Peu importe la couleur et la variété, les tomates ne doivent pas être entreposées au réfrigérateur. Pour développer les composés volatils qui contribuent à leur saveur, elles doivent préférablement être conservées à température ambiante (environ 20 °C). De cette manière, leur conservation peut durer de 14 à 21 jours. Au contraire, lorsqu’elles sont au frais (4 °C), elles peuvent perdre jusqu’aux deux tiers de leurs composés volatils, ce qui détériore leur texture et leur saveur. Enfin, la conservation d’une tomate dépend de son degré Brix : plus un plant de tomates est en santé, plus ses fruits sont sucrés, et meilleure est leur conservation. Le type de sol ainsi que l’ensoleillement jouent donc un rôle important.

À chaque plat, sa variété
Essentielle à la préparation d’une majorité de plats, la tomate est un fruit à la penderie bien garnie ! Populaire pour sa belle robe rouge, la tomate peut en effet aussi revêtir sa chair de rose, de jaune, d’orange, de noir et de vert. Reine de la diversité, elle se décline en plusieurs variétés et sous différentes formes qui peuvent magnifier un plat... ou le desservir totalement.

  • CUISSON ET SAUCES
    Les tomates italiennes sont idéales pour les sauces et tous les autres plats nécessitant une cuisson. Le sélectionneur Michel Lachaume recommande de privilégier les variétés patrimoniales, dont la Napoli, une savoureuse variante de la Roma. En saison, il est conseillé d’en congeler afin d’en avoir à portée de main durant le reste de l’année : une sauce cuisinée avec des tomates congelées sera nettement plus fraîche que celle qui est à base de tomates en conserve. « À la congélation, les cellules des tomates explosent, ce qui leur fait perdre l’eau qu’elles contiennent. À la cuisson, l’eau de ces tomates congelées n’a donc pas besoin d’être évaporée. C’est ce processus qui donne un goût frais à la sauce », indique l’expert.

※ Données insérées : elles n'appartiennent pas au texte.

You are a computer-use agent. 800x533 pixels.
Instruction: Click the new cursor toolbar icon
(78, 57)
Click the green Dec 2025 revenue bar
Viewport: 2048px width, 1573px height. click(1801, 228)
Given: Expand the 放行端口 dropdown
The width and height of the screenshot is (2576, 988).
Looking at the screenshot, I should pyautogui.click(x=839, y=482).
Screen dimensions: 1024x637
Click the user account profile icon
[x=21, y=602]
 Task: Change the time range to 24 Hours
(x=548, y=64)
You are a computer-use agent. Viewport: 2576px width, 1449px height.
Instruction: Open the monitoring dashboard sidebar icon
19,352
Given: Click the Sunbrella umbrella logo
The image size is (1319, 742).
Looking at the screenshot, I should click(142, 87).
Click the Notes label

Si vous n’avez accès qu’à des tomates ordinaires, retirez les graines et le gel qu’elles renferment, car l’acidité se loge dans ces parties du fruit, alors que le sucre est concentré dans la chair. Ce faisant, nul besoin d’ajouter du sucre pour couper l’amertume.

  • SOUPES ET CRÈMES
    La classique soupe « Tomates, poulet et riz » s’apprête avec des tomates ordinaires, desquelles il n’est pas nécessaire d’extraire le gel puisque son acidité sera atténuée par les autres ingrédients et qu’il ajoutera de la saveur. Pour la préparation d’une crème de tomates, favorisez les tomates italiennes, dont la chair épaisse apportera de la texture.
  • SALADES
    Offertes en multiples couleurs, les tomates cerises sont les chouchous des chefs pour composer des salades. En plus d’enjoliver la présentation des assiettes, leurs saveurs sont singulières. Le coup de cœur du sélectionneur est l’Isis Candy, une variété de tomate cerise exceptionnelle en raison de ses trois stades de développement qui lui confèrent trois saveurs différentes : elle est d’abord jaune, puis des teintes rosées apparaissent pour la rendre bicolore, avant qu’elle ne devienne complètement rose. « Il est possible de faire une salade de tomates cerises colorées uniquement avec cette variété », fait-il remarquer.

-SANDWICHS
La tomate la plus appropriée pour couper de belles tranches à insérer dans les sandwichs et les burgers est sans contredit la Beefsteak.